◆ WHAT IS ASKED ◆
Could you copy out everything from the start of the records down to the line containing "click(x=212, y=187)", including that line, word for word and with the pictures left out?

_ _ _ _

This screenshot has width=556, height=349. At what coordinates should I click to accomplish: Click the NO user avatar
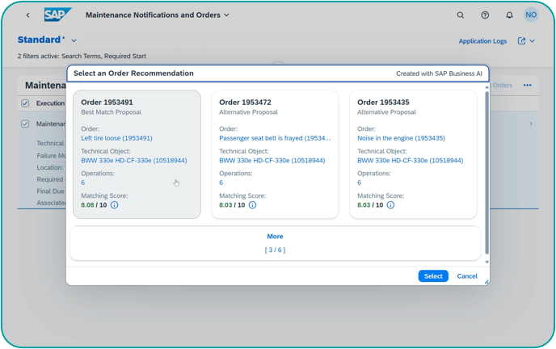point(531,15)
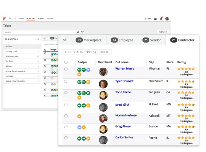Click the search bar magnifier icon
This screenshot has height=152, width=206.
coord(78,32)
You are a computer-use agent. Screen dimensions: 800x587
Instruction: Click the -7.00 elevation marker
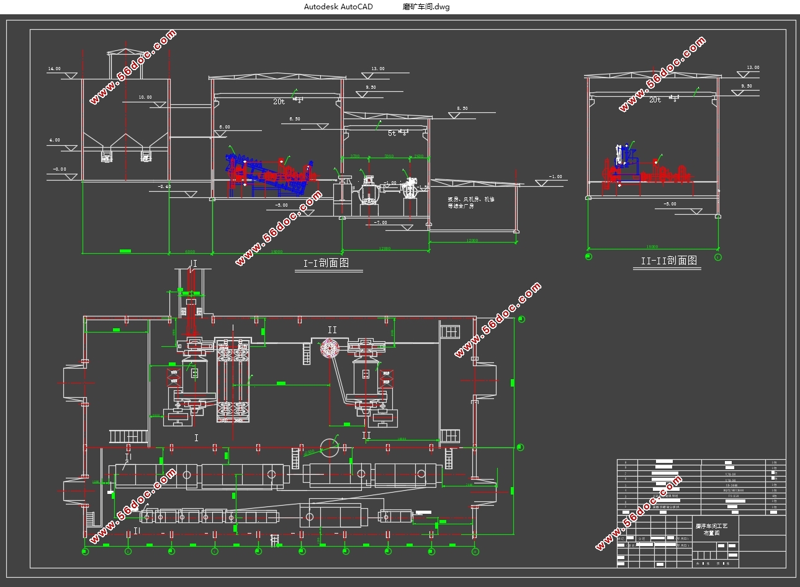point(380,222)
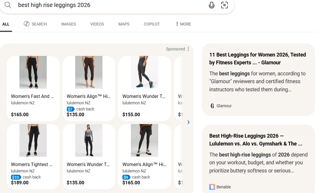Click the Benable site favicon
The image size is (317, 193).
click(x=212, y=187)
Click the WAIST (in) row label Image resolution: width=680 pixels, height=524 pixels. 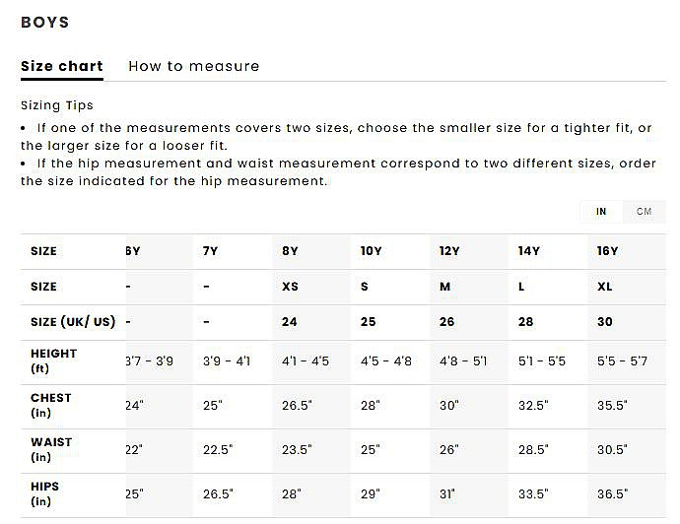click(51, 449)
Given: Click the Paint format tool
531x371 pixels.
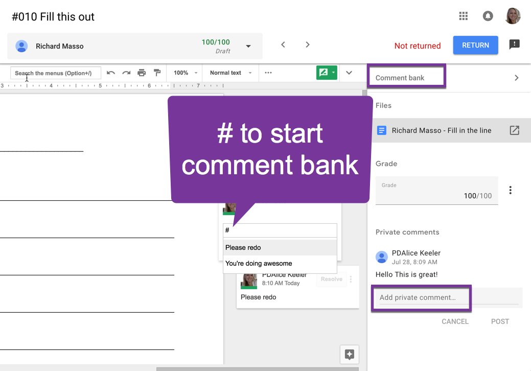Looking at the screenshot, I should point(157,73).
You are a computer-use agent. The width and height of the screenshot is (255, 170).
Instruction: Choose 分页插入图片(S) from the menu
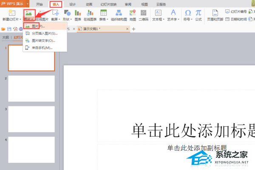pos(44,33)

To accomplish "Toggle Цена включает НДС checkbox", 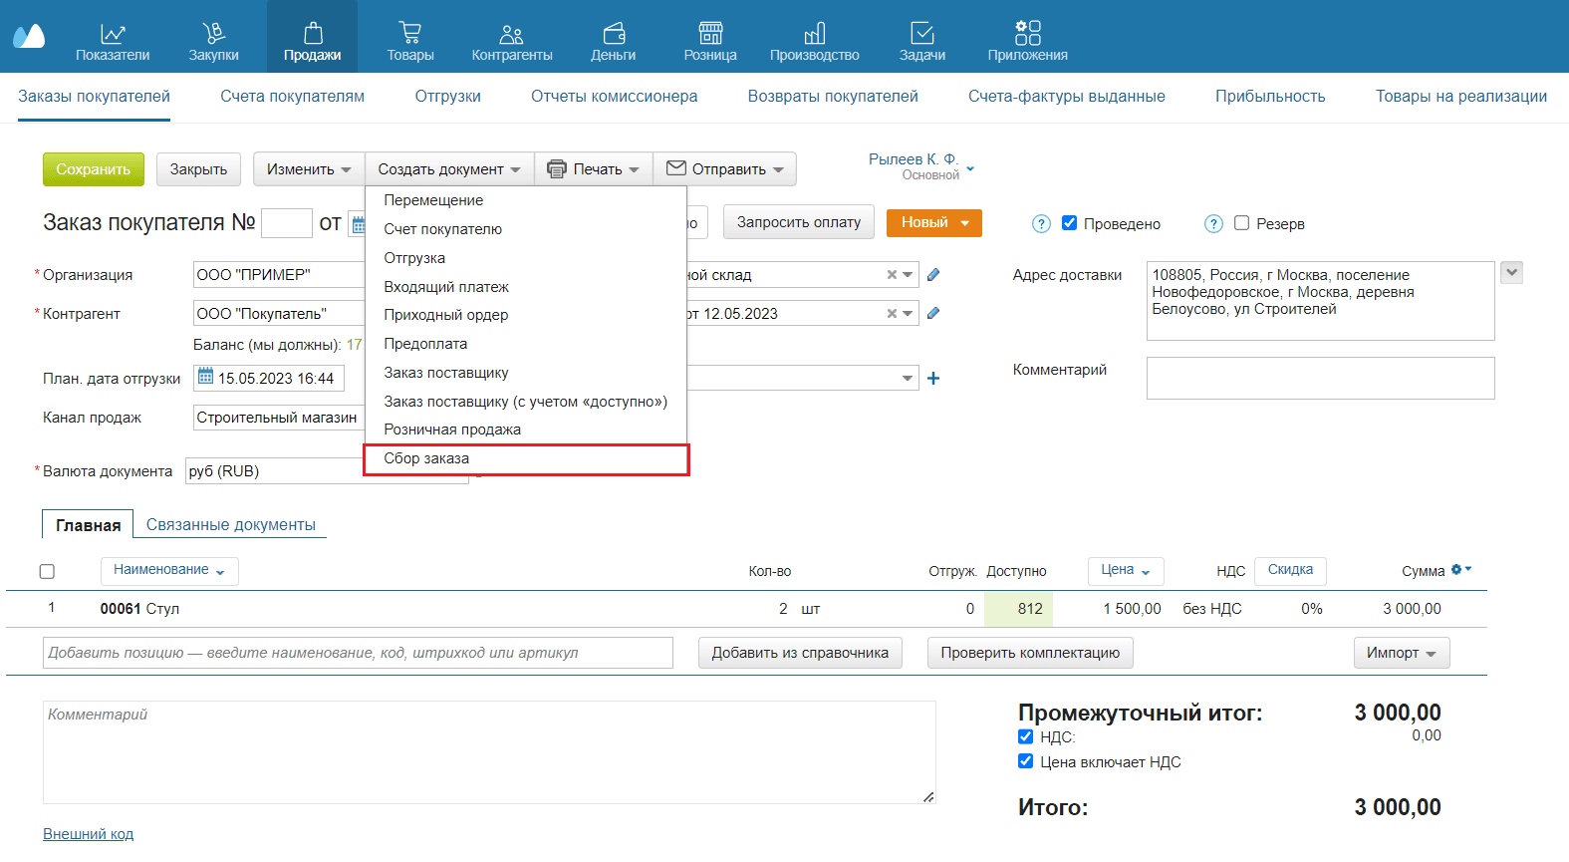I will (x=1025, y=761).
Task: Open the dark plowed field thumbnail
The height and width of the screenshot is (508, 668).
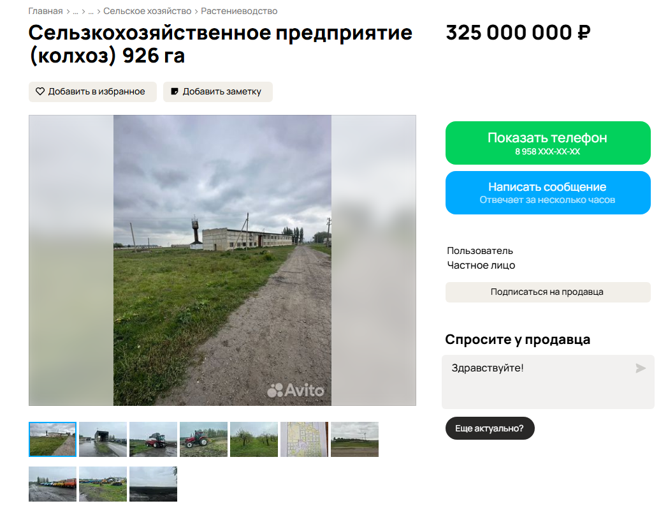Action: (x=153, y=484)
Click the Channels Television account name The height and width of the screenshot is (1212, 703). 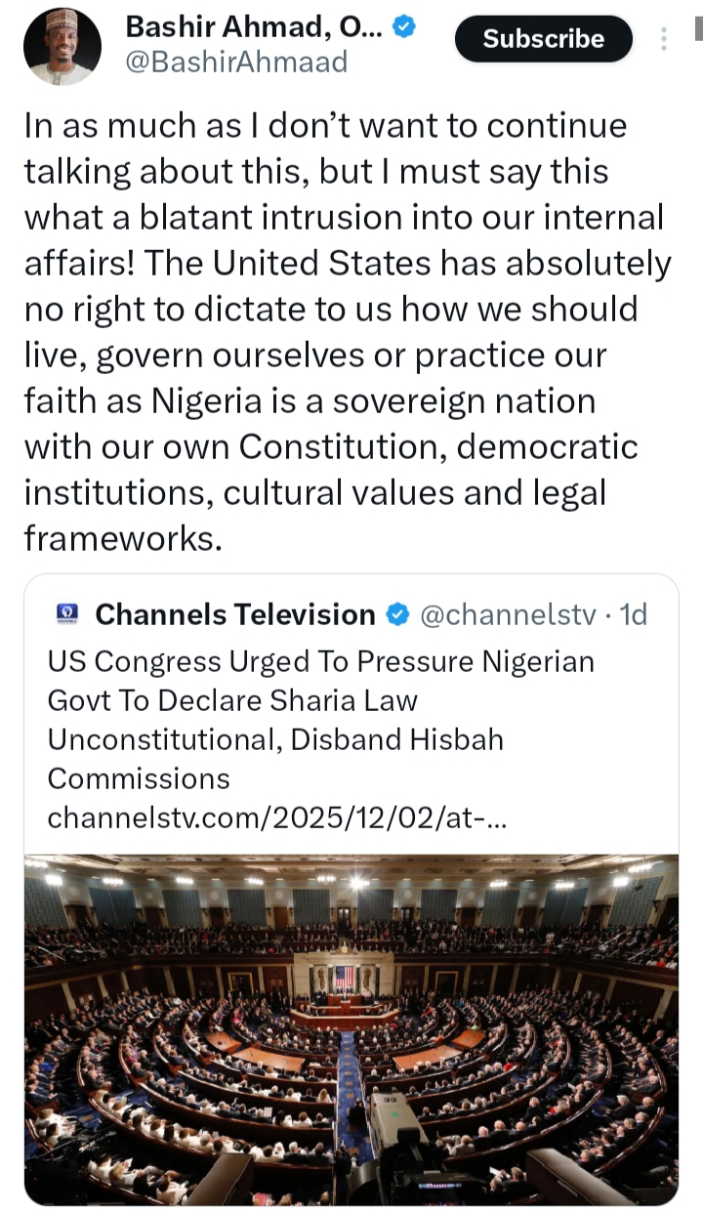coord(235,614)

_ _ _ _

◆ FINAL ANSWER ◆
This screenshot has width=556, height=349. At what coordinates should I click to accomplish: Click the NO user avatar
point(531,15)
Click the search bar magnifier icon
This screenshot has height=152, width=206.
coord(78,32)
You are a computer-use agent. Screen dimensions: 800x587
Instruction: Click the -7.00 elevation marker
point(380,222)
Click the Benable site favicon
The image size is (317, 193).
click(x=212, y=187)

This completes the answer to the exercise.